This task calls for copying every line in the data below that contains the word "will".

=== Section Start ===

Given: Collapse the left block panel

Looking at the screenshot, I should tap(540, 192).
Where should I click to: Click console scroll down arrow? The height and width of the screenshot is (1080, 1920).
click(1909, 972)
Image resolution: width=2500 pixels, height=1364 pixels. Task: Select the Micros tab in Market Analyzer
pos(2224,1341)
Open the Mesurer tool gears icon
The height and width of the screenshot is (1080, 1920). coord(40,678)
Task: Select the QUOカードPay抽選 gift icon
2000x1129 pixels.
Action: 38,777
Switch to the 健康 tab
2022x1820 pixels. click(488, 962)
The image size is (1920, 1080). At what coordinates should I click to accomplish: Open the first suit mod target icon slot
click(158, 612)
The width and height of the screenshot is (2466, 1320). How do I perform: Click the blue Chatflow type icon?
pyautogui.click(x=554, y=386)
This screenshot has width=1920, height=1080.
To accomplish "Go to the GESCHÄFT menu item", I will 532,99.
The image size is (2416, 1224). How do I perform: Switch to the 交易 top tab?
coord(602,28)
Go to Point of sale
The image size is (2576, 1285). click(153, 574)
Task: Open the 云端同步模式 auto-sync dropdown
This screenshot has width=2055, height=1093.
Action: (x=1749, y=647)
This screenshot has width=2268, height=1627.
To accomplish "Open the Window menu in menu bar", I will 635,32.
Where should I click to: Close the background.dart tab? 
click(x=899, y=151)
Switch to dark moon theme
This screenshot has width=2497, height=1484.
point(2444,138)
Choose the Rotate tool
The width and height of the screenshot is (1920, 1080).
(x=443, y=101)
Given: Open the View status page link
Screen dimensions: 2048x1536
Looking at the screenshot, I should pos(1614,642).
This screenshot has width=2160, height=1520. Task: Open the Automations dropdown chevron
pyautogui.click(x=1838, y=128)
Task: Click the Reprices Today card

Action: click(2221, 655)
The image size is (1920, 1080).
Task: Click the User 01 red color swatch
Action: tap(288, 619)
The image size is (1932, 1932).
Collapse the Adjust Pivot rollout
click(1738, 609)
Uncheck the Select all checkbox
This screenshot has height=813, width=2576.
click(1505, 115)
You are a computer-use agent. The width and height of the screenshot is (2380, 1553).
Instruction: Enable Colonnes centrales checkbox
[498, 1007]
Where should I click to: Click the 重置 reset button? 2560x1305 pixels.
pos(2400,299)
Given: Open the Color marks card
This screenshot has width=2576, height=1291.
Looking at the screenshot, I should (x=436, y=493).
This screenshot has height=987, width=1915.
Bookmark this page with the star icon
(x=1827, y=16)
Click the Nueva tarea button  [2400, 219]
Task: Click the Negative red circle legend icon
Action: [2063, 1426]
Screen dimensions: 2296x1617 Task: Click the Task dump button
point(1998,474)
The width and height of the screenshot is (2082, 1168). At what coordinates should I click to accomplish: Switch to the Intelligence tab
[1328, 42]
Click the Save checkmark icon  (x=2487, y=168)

=== Section End ===

RESPONSE TO THE TASK.
To accomplish "Go to the GESCHÄFT menu item", I will 532,99.
To accomplish "Open the Window menu in menu bar", I will 635,32.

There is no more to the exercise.